Die zuweilen tragischen, zuweilen von Sehnsucht grundierten Korrespondenzen, die zwischen den drei Teilen des Romans bestehen, sind augenfällig. So kann man, ohne sie zwangsläufig zu verschmelzen, die drei Episoden im Sinne einer dialektischen Versuchsanordnung lesen: Verlassenwerden und Einsamkeit eines dreizehnjährigen Jungen zum einen, Bindungsunfähigkeit und permanente Sich-selbst-Preisgabe eines erwachsenen Schriftstellers zum Zweiten, und, dem dialektischen Prinzip zufolge, als Synthese oder Utopie die Episode über Jonas, der nach all den selbstgewählten Todes- und Grenzüberschreitungen seinen Frieden mit sich findet und die Erlösung in der Liebe.

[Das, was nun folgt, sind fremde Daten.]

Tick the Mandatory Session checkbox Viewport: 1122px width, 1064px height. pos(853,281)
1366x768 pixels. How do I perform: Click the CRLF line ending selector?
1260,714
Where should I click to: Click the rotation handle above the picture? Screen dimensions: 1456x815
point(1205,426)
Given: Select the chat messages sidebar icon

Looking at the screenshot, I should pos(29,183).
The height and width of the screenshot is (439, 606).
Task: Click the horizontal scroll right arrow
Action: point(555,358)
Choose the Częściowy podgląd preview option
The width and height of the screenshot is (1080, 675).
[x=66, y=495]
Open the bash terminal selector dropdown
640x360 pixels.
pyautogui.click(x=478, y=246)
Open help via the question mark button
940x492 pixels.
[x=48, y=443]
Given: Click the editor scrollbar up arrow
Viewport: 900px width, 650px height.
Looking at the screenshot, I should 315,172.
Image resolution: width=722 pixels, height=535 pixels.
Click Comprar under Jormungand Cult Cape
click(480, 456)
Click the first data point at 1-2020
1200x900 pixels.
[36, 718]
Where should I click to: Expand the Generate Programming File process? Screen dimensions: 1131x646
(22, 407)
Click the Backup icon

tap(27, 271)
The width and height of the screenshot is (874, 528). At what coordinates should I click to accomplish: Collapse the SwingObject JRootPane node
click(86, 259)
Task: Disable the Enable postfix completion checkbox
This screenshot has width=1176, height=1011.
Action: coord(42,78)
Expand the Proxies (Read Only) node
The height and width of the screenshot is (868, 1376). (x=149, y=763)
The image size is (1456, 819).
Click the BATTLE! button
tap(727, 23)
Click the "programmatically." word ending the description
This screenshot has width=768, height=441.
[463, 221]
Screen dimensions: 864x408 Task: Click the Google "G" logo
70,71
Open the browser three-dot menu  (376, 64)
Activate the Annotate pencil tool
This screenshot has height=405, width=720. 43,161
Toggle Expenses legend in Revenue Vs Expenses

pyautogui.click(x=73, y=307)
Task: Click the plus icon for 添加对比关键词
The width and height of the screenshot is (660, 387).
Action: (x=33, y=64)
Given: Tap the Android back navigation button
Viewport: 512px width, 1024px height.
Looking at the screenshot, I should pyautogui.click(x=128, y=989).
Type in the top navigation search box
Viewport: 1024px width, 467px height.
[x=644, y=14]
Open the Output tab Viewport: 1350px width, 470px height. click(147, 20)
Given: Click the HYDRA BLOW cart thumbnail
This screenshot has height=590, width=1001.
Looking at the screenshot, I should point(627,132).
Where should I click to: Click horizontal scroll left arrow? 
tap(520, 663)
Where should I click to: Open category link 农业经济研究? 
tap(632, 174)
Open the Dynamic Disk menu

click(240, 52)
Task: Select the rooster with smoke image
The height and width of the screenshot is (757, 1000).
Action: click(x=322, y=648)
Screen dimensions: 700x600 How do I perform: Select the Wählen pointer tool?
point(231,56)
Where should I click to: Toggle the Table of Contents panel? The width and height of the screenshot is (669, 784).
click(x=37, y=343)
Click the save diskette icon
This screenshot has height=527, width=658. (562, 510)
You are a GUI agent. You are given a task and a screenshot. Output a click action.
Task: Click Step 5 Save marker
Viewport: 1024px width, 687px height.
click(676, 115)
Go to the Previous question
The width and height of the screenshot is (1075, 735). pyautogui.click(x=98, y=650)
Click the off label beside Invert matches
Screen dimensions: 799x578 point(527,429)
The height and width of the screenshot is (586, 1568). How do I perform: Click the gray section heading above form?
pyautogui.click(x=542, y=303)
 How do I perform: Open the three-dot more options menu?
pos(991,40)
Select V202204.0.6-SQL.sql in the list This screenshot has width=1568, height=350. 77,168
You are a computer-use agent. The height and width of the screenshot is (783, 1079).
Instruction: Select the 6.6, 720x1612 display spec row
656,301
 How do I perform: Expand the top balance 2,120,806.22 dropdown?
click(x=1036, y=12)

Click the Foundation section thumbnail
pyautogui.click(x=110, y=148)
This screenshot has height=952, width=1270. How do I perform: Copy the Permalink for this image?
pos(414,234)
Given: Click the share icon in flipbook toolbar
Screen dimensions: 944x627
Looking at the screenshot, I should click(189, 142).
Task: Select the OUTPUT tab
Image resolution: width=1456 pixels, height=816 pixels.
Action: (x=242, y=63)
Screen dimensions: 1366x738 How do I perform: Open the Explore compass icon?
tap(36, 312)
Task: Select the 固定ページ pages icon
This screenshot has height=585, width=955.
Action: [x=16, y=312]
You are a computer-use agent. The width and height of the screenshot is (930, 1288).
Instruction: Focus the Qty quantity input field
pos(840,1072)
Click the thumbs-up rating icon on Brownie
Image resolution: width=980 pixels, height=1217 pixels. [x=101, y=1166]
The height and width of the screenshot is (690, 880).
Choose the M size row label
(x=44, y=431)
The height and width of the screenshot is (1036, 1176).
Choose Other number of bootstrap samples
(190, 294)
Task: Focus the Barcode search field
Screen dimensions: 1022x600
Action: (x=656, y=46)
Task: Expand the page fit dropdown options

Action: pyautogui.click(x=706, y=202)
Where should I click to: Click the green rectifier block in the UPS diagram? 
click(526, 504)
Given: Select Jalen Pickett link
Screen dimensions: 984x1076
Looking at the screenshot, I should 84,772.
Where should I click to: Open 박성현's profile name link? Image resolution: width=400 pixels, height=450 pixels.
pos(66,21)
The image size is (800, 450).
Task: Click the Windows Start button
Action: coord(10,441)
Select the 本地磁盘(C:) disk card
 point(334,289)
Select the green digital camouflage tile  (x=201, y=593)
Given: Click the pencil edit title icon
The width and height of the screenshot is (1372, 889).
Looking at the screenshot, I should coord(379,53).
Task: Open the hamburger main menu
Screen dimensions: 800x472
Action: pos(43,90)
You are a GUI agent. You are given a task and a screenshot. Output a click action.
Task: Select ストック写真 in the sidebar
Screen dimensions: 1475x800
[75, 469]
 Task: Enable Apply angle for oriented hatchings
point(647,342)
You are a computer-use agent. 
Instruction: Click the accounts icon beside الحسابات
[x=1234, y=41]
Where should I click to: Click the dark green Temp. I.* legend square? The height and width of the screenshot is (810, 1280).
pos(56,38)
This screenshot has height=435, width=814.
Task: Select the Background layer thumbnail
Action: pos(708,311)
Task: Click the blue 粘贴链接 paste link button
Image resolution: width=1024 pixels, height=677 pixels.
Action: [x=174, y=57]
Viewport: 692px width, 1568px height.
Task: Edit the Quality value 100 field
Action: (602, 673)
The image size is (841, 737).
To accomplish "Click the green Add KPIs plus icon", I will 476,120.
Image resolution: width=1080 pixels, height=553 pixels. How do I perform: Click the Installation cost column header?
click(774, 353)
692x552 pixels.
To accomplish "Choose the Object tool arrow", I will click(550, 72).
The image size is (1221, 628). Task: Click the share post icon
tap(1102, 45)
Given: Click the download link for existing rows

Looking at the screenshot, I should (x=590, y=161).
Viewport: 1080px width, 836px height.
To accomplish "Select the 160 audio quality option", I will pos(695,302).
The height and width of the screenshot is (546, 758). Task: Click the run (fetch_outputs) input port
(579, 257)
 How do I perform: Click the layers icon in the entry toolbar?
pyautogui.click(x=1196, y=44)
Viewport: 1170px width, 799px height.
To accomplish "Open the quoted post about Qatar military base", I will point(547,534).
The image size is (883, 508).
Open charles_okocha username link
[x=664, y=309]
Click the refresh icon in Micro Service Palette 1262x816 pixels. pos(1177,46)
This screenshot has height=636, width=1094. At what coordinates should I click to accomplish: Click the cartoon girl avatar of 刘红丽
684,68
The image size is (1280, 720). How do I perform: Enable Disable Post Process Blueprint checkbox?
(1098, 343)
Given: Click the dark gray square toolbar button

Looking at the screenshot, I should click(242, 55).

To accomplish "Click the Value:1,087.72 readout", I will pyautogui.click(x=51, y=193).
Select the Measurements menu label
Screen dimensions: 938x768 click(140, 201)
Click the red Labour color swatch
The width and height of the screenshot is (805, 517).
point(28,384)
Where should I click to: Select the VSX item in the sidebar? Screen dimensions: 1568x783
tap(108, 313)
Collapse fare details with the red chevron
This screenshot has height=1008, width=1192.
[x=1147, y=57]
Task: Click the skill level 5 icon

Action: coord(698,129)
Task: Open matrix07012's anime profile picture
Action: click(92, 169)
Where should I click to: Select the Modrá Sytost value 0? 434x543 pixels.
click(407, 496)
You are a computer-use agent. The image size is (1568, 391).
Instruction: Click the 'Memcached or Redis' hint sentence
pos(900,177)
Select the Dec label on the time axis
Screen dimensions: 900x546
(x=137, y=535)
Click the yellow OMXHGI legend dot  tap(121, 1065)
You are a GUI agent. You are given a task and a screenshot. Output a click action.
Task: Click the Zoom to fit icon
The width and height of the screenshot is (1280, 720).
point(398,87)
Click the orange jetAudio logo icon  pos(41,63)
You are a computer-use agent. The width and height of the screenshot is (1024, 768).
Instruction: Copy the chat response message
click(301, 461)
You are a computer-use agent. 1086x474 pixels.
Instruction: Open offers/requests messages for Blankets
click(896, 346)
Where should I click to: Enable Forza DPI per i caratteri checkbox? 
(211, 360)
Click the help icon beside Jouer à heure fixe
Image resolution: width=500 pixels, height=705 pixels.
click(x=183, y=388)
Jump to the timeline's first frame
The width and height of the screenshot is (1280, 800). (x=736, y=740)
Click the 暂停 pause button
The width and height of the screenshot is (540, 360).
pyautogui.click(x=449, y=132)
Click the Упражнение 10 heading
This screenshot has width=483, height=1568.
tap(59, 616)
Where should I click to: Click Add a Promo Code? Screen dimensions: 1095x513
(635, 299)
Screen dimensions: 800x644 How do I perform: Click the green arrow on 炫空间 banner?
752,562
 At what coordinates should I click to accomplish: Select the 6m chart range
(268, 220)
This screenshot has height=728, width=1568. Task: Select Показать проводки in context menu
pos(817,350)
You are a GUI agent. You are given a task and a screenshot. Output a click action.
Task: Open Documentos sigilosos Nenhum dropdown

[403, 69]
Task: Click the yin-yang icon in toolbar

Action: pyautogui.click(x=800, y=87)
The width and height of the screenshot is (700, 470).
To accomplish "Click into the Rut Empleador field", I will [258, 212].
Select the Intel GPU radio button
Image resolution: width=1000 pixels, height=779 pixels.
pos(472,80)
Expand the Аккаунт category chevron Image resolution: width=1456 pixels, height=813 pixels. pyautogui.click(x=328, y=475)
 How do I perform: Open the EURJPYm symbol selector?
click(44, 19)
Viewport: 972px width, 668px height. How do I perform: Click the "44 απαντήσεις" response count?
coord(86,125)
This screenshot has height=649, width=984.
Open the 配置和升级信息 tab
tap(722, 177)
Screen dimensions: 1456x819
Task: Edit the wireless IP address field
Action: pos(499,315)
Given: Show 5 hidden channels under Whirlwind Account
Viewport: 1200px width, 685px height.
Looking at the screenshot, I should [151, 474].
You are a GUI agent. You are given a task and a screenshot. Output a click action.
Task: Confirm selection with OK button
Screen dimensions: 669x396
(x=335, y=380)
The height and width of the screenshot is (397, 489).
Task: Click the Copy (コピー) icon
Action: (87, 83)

Wer Spaß daran hat, der kann sich natürlich immer noch an den Authentizitätsknallerbsen, die Thomas Glavinic schmeißt, erfreuen. Sie taugen auch tatsächlich bestens zur Erzeugung eines sanft wärmenden Kicherrausches. Genügen mögen hierzu allein die Kurznachrichten eines erfolgreichen, selbstgewissen, weltmännischen, furchtbar biedermeierlichen Schriftstellers, genannt Daniel. Diese Nachrichten ploppen vorzugsweise in jenen Momenten auf dem Handy des Wiener Schriftstellers auf, wenn dieser sich gerade in Panik- und Verzweiflungsspiralen dreht, und künden von der erfolgreichen, selbstgewissen, weltmännischen, furchtbar biedermeierlichen Existenz des befreundeten Kollegen.
Aber auch, wenn der Roman immerhin noch halbherzig so tun mag, als würde er es hinter dem Knallerbsen-Geballer verstecken wollen, dann ist er doch vor allem eine ziemlich grandiose, maßlose, das Herz zum Rumpeln bringende Fortschreibung der universellen Angst- und Verlorenheitsenzyklopädie, an der Thomas Glavinic arbeitet. Kaum zu entscheiden, ob es bedauerlich oder erfreulich ist, dass "Der Jonas-Komplex" vermutlich nicht deren Abschluss gewesen sein wird. Literatur und Leben sind in dieser Hinsicht eben zwei komplett verschiedene Sportarten.
WIEBKE POROMBKA.
Thomas Glavinic: "Der Jonas-Komplex". Roman.
Verlag S. Fischer, Frankfurt am Main 2016. 752 S., geb., 24,99 [Euro].